[EXCERPTED PASSAGE]:
----------------------------------------

Showing posts with label weird texas. Show all posts
Showing posts with label weird texas. Show all posts

Wednesday, January 2, 2019

Radar love at the Hangar Hotel

We adore Fredericksburg, Texas, with its charming shops and art galleries, outstanding restaurants, wineries, and historic attractions, from its German heritage spotlighted at the Pioneer Museum Complex to the National Museum of the Pacific War

But here’s one reason that makes us take flight — the Hangar Hotel.

The hotel resembles a true plane hangar (above left), mainly because it’s located at the Gillespie County Airport. But it only mimics a World War II-era building, because inside there’s a delightful boutique hotel. You’ll find 1940s music playing when you enter the lobby, decorated with period posters, antique luggage, and nods to Hill Country war heroes. Rooms contain period art pieces as well, including rotary phones, subway tiled bathrooms — and our favorite — comfy armchairs constructed from old leather bomber jackets. And at night, electric candles burn in the window in remembrance of those fighting far away.

The hotel’s only minutes from downtown Fredericksburg, but do visit the charming Airport Diner that resembles a train car and the Officer’s Club with its leather chairs, fireplace, grand piano and bar, the perfect spot for a late-night cocktail or conversing with friends.

Naturally, you can fly in, park your plane and enjoy a weekend away. We didn’t have the luxury of a private plane, but we loved every minute spent at the Hangar Hotel.



Sunday, June 3, 2018

Lubbock dream house made of 110 tons of steel

It’s one thing to hear about the incredible Robert Richard Bruno house, a Lubbock home made out of 110 tons of scrap metal. It’s quite another to turn a corner and have the 2,200-square-foot unique architectural structure come into view.

The three-story house overlooking Ransom Canyon was the lifelong project of Bruno, a Texas Tech College of Architecture professor. He began the home in 1974 and worked on it until his death in 2008 but he never saw it completed. He lived there for only seven months.

----------------------------------------

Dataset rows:
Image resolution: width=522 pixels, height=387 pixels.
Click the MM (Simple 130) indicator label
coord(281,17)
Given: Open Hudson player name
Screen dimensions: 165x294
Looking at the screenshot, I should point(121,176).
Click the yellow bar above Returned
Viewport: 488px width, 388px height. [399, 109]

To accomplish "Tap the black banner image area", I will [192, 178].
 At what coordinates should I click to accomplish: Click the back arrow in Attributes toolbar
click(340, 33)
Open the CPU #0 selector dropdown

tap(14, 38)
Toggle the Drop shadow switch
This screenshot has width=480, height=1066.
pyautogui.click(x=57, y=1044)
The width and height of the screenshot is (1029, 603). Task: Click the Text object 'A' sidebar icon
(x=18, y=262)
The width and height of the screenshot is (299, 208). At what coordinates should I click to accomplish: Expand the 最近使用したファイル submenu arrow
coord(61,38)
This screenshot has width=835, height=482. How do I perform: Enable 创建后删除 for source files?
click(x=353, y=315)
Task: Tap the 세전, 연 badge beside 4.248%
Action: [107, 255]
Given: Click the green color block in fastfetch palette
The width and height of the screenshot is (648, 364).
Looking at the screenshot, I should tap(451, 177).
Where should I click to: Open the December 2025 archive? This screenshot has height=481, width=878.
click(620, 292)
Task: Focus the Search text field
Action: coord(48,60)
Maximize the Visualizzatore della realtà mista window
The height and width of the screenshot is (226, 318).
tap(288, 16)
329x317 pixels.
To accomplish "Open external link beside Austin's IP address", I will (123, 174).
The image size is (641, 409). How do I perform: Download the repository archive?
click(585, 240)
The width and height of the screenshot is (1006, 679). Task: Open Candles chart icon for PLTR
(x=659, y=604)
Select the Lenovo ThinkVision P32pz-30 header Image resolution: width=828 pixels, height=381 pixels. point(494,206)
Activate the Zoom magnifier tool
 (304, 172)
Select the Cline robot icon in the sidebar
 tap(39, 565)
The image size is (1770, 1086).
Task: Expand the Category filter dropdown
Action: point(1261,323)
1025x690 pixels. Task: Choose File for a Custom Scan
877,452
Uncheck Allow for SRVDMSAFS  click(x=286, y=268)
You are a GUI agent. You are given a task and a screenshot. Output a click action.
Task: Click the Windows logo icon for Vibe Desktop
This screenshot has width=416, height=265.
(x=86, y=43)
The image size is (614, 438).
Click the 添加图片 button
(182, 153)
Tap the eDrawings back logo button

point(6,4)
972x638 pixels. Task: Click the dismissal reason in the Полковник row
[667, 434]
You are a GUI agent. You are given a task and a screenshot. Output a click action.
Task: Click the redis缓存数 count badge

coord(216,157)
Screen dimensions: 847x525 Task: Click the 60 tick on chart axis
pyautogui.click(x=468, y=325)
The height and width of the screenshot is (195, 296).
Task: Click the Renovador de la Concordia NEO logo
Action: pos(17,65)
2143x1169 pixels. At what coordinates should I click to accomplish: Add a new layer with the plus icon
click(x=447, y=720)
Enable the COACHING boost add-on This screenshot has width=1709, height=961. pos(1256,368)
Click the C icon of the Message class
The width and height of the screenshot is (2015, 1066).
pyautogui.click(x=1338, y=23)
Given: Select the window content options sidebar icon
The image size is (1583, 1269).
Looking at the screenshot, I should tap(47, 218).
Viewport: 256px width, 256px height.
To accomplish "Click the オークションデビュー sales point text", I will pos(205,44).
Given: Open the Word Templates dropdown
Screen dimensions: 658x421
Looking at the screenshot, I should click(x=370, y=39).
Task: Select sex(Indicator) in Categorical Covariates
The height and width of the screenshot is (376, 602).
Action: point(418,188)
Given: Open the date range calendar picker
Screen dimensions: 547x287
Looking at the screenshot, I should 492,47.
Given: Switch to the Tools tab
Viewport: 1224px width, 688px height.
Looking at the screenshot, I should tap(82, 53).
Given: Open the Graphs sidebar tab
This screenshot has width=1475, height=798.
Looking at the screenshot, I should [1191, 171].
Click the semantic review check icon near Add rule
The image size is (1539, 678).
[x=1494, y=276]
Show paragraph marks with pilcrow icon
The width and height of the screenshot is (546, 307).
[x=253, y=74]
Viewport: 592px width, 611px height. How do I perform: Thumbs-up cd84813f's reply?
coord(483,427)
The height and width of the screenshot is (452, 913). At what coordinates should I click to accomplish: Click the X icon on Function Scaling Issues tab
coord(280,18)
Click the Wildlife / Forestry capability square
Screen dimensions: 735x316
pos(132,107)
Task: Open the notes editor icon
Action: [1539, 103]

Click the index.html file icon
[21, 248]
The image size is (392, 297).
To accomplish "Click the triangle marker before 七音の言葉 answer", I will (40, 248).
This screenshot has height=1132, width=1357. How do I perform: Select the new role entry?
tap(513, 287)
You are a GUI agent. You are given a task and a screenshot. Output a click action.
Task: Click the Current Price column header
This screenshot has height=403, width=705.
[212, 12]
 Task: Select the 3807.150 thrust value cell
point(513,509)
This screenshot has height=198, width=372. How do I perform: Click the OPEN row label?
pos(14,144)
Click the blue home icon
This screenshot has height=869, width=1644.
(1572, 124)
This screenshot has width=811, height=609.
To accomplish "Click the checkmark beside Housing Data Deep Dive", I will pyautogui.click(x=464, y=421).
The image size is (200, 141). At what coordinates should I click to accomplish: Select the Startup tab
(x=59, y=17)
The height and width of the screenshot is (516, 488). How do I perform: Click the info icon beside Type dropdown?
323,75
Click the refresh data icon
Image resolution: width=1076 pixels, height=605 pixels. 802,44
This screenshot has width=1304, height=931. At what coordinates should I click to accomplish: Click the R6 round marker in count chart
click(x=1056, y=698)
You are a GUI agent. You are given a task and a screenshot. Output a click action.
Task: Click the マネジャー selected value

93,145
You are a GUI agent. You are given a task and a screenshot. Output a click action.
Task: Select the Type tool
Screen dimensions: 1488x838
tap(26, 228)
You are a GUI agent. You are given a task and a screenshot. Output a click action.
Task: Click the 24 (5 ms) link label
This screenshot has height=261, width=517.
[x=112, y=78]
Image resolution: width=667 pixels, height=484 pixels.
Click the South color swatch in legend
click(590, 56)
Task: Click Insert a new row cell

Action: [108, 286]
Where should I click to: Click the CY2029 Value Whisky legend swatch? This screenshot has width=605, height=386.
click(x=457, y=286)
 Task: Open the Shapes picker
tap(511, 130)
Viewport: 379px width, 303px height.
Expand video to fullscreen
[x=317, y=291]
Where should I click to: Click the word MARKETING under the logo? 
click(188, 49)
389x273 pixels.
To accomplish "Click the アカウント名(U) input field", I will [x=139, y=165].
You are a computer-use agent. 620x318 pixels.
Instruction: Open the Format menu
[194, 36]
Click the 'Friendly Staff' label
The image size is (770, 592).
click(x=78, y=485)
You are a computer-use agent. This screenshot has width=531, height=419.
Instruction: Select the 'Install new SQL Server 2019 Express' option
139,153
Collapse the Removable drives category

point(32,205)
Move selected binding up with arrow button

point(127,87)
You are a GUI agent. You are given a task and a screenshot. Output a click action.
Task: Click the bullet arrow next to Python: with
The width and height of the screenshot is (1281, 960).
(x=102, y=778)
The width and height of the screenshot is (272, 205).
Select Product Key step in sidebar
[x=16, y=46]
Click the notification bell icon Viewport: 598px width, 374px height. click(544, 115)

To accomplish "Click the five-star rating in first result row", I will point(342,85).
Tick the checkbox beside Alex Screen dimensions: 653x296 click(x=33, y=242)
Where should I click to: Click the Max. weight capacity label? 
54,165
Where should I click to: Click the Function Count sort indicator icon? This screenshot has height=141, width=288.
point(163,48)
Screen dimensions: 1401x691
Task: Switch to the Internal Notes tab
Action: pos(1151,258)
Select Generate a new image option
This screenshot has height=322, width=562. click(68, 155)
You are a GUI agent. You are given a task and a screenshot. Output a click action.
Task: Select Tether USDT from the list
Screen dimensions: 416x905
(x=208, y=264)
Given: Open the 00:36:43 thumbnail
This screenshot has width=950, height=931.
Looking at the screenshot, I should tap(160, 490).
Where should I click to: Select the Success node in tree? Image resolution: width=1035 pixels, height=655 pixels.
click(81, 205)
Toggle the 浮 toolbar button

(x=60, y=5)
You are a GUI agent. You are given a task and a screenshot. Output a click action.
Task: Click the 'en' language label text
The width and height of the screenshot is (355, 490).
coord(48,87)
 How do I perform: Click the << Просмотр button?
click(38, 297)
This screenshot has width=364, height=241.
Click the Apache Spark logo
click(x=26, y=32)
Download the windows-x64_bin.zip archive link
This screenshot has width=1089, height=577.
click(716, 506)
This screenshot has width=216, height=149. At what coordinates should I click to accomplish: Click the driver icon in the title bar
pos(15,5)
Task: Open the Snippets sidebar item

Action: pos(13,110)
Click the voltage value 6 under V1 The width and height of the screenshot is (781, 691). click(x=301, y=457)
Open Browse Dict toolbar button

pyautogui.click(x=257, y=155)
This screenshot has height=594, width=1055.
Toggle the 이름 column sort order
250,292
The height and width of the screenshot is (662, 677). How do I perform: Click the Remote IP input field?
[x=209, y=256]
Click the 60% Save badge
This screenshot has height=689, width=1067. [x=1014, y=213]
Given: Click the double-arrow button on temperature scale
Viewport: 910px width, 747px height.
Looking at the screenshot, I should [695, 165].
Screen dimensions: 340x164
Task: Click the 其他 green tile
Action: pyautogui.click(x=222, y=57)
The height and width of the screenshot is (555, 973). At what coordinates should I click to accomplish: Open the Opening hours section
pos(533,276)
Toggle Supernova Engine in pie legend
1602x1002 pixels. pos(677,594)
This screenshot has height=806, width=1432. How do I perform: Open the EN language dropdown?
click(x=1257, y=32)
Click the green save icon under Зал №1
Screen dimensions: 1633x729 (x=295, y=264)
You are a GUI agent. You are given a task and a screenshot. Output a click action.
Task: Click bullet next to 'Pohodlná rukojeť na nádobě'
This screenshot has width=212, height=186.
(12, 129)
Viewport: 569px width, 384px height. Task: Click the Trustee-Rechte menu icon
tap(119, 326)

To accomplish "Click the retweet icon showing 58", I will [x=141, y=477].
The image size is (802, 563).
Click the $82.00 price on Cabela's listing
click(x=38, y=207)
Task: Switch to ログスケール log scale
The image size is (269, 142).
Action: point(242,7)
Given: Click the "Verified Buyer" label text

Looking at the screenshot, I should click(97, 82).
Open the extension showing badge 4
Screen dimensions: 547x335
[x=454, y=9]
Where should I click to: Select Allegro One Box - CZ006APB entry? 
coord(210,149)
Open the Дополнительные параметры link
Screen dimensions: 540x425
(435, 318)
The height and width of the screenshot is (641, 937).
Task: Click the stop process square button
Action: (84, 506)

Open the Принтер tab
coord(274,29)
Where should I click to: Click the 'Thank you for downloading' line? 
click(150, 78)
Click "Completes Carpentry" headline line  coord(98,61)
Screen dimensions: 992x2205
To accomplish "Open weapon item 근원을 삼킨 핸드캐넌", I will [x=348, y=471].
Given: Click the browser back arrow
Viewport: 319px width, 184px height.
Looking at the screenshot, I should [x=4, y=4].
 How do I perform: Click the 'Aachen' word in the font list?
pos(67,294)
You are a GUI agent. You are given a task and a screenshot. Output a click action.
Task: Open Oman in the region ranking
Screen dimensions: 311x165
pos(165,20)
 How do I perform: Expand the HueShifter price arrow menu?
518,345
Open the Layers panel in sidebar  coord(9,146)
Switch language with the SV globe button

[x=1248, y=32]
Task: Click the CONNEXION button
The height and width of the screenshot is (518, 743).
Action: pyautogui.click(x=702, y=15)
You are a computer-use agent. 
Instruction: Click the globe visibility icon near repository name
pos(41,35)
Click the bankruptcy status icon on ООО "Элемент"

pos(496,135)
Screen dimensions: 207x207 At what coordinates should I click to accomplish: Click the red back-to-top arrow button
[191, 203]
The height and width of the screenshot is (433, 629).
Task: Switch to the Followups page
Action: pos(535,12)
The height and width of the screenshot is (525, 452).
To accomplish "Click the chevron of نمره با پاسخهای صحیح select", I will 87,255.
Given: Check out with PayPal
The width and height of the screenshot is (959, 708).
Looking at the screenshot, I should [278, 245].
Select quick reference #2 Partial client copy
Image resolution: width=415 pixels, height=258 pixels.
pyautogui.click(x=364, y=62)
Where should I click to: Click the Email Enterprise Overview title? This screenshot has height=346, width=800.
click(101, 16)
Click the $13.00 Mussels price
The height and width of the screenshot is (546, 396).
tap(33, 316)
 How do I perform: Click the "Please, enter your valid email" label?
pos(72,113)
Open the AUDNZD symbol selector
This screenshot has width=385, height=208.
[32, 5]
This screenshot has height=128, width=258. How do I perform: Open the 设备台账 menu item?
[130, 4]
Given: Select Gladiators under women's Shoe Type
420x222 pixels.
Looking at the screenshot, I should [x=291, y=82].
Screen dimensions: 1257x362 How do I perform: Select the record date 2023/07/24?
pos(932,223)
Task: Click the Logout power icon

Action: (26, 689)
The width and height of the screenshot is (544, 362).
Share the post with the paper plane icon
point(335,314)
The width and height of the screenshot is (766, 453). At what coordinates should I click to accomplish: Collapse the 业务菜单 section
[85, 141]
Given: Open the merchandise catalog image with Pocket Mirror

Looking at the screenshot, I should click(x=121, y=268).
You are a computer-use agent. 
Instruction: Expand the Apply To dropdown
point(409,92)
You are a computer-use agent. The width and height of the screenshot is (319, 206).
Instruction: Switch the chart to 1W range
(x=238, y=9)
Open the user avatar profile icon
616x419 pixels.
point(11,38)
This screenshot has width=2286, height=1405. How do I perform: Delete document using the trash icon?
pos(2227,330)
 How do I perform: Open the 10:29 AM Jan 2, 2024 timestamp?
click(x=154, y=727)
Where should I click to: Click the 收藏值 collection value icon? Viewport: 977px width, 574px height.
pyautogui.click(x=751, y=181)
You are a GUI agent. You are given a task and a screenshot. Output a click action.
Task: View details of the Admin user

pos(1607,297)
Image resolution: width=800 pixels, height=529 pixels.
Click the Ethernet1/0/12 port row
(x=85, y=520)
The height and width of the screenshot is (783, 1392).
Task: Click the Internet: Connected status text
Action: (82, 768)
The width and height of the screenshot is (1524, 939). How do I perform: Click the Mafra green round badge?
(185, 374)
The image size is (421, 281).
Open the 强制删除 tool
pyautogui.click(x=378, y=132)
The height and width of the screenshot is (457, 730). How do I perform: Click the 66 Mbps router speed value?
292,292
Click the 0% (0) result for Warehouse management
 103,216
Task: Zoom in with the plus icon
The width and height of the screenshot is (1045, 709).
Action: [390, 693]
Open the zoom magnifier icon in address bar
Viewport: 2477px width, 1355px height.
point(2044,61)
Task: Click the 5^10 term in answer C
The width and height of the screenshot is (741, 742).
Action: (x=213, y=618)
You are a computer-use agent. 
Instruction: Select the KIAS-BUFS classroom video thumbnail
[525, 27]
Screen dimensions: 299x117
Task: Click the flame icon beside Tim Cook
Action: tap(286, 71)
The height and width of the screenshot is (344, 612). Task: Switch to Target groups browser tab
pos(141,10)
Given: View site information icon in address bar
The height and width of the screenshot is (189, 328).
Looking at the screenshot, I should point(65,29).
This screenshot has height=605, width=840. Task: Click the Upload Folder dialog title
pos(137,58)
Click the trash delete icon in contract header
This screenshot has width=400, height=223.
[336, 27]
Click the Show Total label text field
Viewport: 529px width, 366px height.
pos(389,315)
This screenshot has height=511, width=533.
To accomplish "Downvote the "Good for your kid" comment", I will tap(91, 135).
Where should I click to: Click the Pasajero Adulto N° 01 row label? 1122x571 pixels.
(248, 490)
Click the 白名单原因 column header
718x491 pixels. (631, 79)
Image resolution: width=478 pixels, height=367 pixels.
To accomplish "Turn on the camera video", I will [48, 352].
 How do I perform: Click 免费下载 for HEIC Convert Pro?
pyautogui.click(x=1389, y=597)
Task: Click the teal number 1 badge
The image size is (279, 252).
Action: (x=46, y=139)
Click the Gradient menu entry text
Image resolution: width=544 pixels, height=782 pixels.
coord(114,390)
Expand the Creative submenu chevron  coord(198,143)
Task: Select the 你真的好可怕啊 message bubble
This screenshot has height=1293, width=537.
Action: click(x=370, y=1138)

----------------------------------------

[OBJECTIVES]:
1. Answer these questions using the weird Texas blog posts:
(a) At which airport is the Hangar Hotel located?
(b) What are the comfy armchairs in the hotel rooms made from?
(c) In what year did Bruno begin building the Lubbock house?
2. Proceed with the weird Texas blog posts by extending the entry on the Lubbock steel house, starting after its final sentence.

[THE RESULTS]:
1.
(a) The Gillespie County Airport.
(b) Old leather bomber jackets.
(c) 1974.

2.
The house still needs 30 percent more work to be complete but it's unclear if this will happen. His daughter, Christina Bruno, owns the house but it’s Henry F. Martinez — who worked with Bruno for 22 years and took over Bruno’s company, P and R Surge Systems — that opens the house for tours, much as Bruno had when he was living. Martinez loves showing off the house and does so for architecture students, travel writers like me and for photo shoots. The uniquely styled house has been on record covers and in Vogue magazine, among others.

“He (Bruno) would always allow people to come in here to look at the house, even when he was here,” Martinez said. “And I’m trying to do the same.”

We visited this week with temperatures hitting 100, and a house made of all that steel gets pretty stifling inside. Once Martinez opened the front door and a small living room window that faces the lake, a breeze brought some relief. The Steel House with its curves and round windows resembles a hobbit enclave, but above ground as if on legs. There are twists and turns inside, stairs heading up and down the three levels, and stained glass for colorful accents. Once through the front door and down the entrance hall if you will, visitors emerge into the living room that jets over the canyon and offers a gorgeous view of Lake Ransom Canyon. On one side of the hallway is a small kitchen, the other the master bedroom with full bath and some of Bruno's furniture and items. Stairs lead down to a dark level where Bruno wanted to create his office while upstairs is a lounge area, complete with a stage area ready for performances.

Most of the house is accessible. Some steps are off limits due to safety issues. Several walls and floors are unfinished and many rooms appear as if construction just began. The bones are in place but the interior begs for completion. Tours aren’t air conditioned because of the infrequency of people visiting and the cost involved, but the house does have central air and heating and a working plumbing system.

Want to learn more? Dallas Morning News did a wonderful article on the house.

Stairs and stained glass
Living Room
Living room view of Lake Ransom Canyon
Robert Bruno in the photograph



Weird, Wacky and Wild South is written by travel and food writer Chere Dastugue Coen. She couldn't resist sitting in the living room window and snapping a selfie.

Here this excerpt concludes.